The recent Kosi Flood and, the floods in Orissa, parts of Maharashtra and landslides due to heavy rain in the lower Himalayan belt, including Himachal Pradesh and other parts of India have taken the lives of many in such short a span. Women and children are the worst sufferers. More so, even from those who survive the calamity, surviving the rehabilitation camps is another struggle, with many losing their lives due to lack of ration, clothing or disease. What is more striking is that the poorest of people bear the brunt of nature’s fury and administration’s neglect leaving them at the mercy of charity, which again has cases of rampant corruption. Given the vast majority of Indians facing poverty, it could have easily been me in any of these villages.

Road accident could be another determinant of my life. With the infrastructure around the country left wanting with a few odd cases, and low levels of regulation regarding loading of trucks, speed, drunken driving etc I could easily be a victim. Maybe not a drunkard or a wage labourer, getting crushed under an imported car, but a regular commuter colliding with a truck or being caught under it. The permutations and combinations of road accidents are numerous and the possibility high.

Then, given the recent spate of successful terrorist attacks in Jaipur, Bangalore, Ahmedabad and the most recent, New Delhi there is a very good chance I could be one of the unfortunate victims in another part of the city, in another city of Indian on my regular routine or on a special day out. My body may be charred beyond recognition or dismembered and strewn over a wide area. My name forever featuring on the Missing list- my parents hoping for a miracle till the end of their days.

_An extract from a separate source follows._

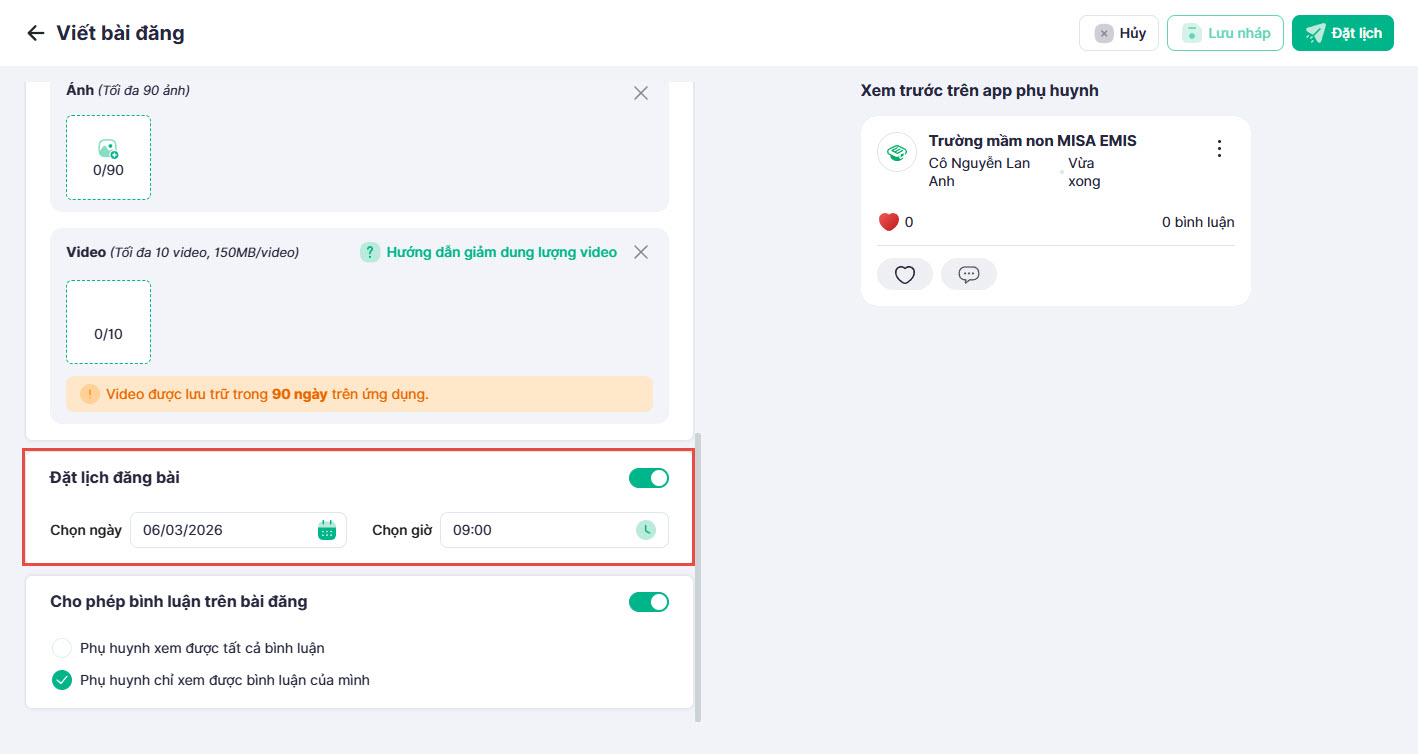The width and height of the screenshot is (1418, 754).
Task: Open Hướng dẫn giảm dung lượng video link
Action: tap(501, 252)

The other side of the blasts is the terrorists or so-called terrorists and encounter specialists killed in India. Jammu & Kashmir has a high rate of innocent people being killed after being tagged as terrorists. However, apart from cases of such deliberate or unintended mis-information, we have many jawans who lay their lives on the border. Maybe in another life this could be me.

A woman is raped every 26 seconds in South Africa, and every day many women are raped in Karachi. Most cases remain unreported. New Delhi is the Rape capital of India, besides, women face sexual harassment in various forms everyday all over the country. In extreme cases of rejected love (as we read in the papers daily) and rape cases, many women die or are killed. It represents the most gruesome form crime can take and we are no strangers to the gang rapes in New Delhi Dhaula Kuan case, or the Bangalore Call Centre cabbie case, or even for that matter the recent Pune case where the victim was raped by employees and cab drivers together. What goes on in the minds of these offenders is beyond my comprehension but the victim can easily be me walking on the roads at any “safe” time of the day – I could either day or be mentally scarred for life which is worse than being dead. The shame, the trauma can never be erased from any victims living memory.

Even if we consider the numerous cases of suicide, either due to farmer debt in Vidharba or poor academic performance, the numbers are anything but small. Neither government policy nor emotional help lines seem to have made a difference. When I see this, it could have been me- a debt ridden farmer or a depressed failure.

There are numerous stray cases about people being murdered, tortured, kidnapped and killed in the most inconceivably gruesome way. No one is immuned from such incidences, so the victim could be a lot closer home than we would probably realize.

Looking at the world and seeing Iraq, Afghanistan, Pakistan, Darfur etc we are fortunate to escape what the people there face – in terms of hardships and violence.

At least, I am not refugee camp, or shifting my home from Pakistan to India or vice versa. At least, I haven’t been caught in an earthquake with nothing left but rubble and political indifference. At least, I am not dying of malnutrition trying to make ends meet or committing suicide in desperation. At least I have been protected from extreme violence so far and lead a comfortable life. There are no easy choices to decide which way you want to die, but when Death (natural or unnatural) does finally catch up with you, you know it’s you when it could have been someone else.